Celtic speech and religious traditions continued to live under the auspices of Rome, and they had to change and adapt to Roman ideology. Latin was widely used among the privileged classes. The Celtic priests - the Druids - were officially banned, but the reason for this was not only their cruel religious rituals, which allegedly offended the sensibilities of the Romans (human sacrifice had long ceased in the Roman world), but also because they threatened Roman political dominance. Much of the information we have about Celtic life and religion in both Gaul and Britain has to be literally picked out from under the Roman varnish. Local religious cults also need to be separated from ancient layers, although sometimes this is not easy and sometimes almost impossible. Nevertheless, we have enough information and comparative material to paint a fairly convincing picture of Celtic life in Roman Gaul and Britain. The arrival of Christianity also brought with it significant changes, as did the eventual conquest of the Roman Empire by barbarian hordes from northern Europe. After this the Celtic world, with the exception of Ireland, dies, and in those areas which after this period retained the Celtic language it became a relic of the past, and this is beyond the scope of our book.

Let's return to the British Isles. We know little about the history of the Celts here from written sources - in fact, much less than we know about the Celts in Europe. Caesar's account of the Belgian migration to south-eastern Britain is the first truly historical account of Celtic migration to the British Isles, but beyond the archaeological evidence we have one or two more nuggets of information. The poem “The Sea Route” (“Ora maritima”), written in the 4th century by Rufus Festus Avienus, preserves fragments of a lost manual for sailors compiled in Massilia and called the “Periplus of Massaliot.” It dates back to around 600 BC. e. and was a story about a journey that began in Massilia (Marseille); then the route continues along the eastern coast of Spain to the city of Tartessos, which, apparently, was located near the mouth of the Guadalquivir. In this story there was a mention of the inhabitants of two large islands - Ierne and Albion, that is, Ireland and Britain, who were said to trade with the inhabitants of the Estrymnides, the inhabitants of what is now Brittany. These names are the Greek form of names that were preserved among the Celts, who spoke Goydel languages. We are talking about the Old Irish names “Eriu” and “Albu”. These are words of Indo-European, most likely Celtic origin.

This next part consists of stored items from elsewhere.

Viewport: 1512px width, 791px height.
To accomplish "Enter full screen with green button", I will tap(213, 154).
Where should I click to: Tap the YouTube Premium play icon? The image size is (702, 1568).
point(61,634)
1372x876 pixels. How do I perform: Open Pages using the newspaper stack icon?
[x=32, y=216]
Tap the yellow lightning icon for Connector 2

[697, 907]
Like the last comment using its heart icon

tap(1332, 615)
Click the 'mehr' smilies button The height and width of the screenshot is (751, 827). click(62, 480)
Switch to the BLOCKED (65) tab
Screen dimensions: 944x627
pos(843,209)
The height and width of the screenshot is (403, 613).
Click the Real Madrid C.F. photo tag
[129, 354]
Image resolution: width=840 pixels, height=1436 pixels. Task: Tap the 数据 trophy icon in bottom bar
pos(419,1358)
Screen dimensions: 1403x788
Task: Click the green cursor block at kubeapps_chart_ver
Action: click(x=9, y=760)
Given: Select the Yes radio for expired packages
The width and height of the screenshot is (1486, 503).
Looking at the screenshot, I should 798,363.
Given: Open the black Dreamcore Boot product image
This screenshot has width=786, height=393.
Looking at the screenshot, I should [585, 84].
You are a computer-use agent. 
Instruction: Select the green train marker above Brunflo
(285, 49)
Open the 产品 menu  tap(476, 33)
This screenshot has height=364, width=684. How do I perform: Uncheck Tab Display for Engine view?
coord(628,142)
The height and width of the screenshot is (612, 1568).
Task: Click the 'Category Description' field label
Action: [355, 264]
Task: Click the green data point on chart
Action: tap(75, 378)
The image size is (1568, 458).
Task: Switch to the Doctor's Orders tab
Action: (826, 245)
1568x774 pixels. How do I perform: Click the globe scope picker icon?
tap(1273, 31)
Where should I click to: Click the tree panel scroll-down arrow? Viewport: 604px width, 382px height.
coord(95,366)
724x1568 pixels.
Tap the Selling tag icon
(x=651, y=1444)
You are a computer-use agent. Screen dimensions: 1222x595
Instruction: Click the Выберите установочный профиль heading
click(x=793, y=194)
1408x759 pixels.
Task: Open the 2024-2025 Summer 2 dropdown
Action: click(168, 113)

In addition, we have accounts of Pytheas's journey from Massilia, which took place around 325 BC. e. Here Britain and Ireland are called pretannikae, "Pretan Islands", apparently also a Celtic word. The inhabitants of these islands were to be called "Pritani" or "Priteni". The name "Prytane" is preserved in the Welsh word "Prydain" and apparently denoted Britain. This word was misunderstood and appears in Caesar's story as "Britannia" and "Britannians".

Rome and the coming of Christianity

After several waves of Celtic migrations to the British Isles, which we have already discussed, the next major event in the history of ancient Britain was, of course, its entry into the Roman Empire. Julius Caesar arrived in Britain in 55 and again in 54 BC. e. Emperor Claudius began the final subjugation of the south of the island in 43 AD. e. The era of Roman expansion, military conquest and Roman civil rule began, when the most prominent local princes were Romanized. In a word, about the same thing happened here as in Gaul, but the process was less complex and large-scale; local languages ​​survived, although the aristocracy used Latin, as in Gaul. In Britain they adopted Roman customs, built cities in the Mediterranean style and erected stone temples according to classical models, where the British and ancient gods were worshiped side by side. Gradually local elements began to come to the fore, and by the 4th century AD. e. we see a revival of interest in local religious cults; one or two impressive temples dedicated to Celtic deities were built, such as the temple of Nodonta in Lydney Park on the Severn Estuary and the temple of an unknown deity with a bronze image of a bull with three goddesses on its back at Maiden Castle, Dorset. Each of these temples was on the site of an Iron Age hill fort. Christianity also appeared, which brought with it its changes and influenced the local society.

We have looked at the background against which the daily life of the Celts took place. As we have already seen, we are talking about a very extensive time and geographical framework - from about 700 BC. e. before 500 AD e. We have learned that between the age of Herodotus and the age of Julius Caesar, fate lifted the Celts to dizzying heights, from which they fell just as dramatically. The Celtic language (with its two main branches) was, in one form or another, common to the entire Celtic world, and the religious beliefs of the Celts were also common. By virtue of this individuality or "nationality," if the word can be applied to a people who had no strong central political authority, the Celts were distinguished and recognized by their more developed and educated neighbors. It is partly the observations of these neighbors that tell us about the Celtic way of life that distinguishes the Celts as a separate people, and other data about the early Celts help us to gain deeper insight into this problem. We must now try to find out more about the domestic, personal side of life among the pagan Celtic peoples; we want to know about how they expressed themselves in literature, about their religious beliefs, about the laws that governed their daily lives. We learn what the structure of their society was, what they looked like and how they dressed - in a word, about what, in the eyes of ancient writers, distinguished them from other tribes. Ancient authors said that the Celts were one of the four barbarian peoples of the inhabited world. What did they mean by this? How can we check this? How reliable are these sources? Later in this book we will try to answer at least some of these questions.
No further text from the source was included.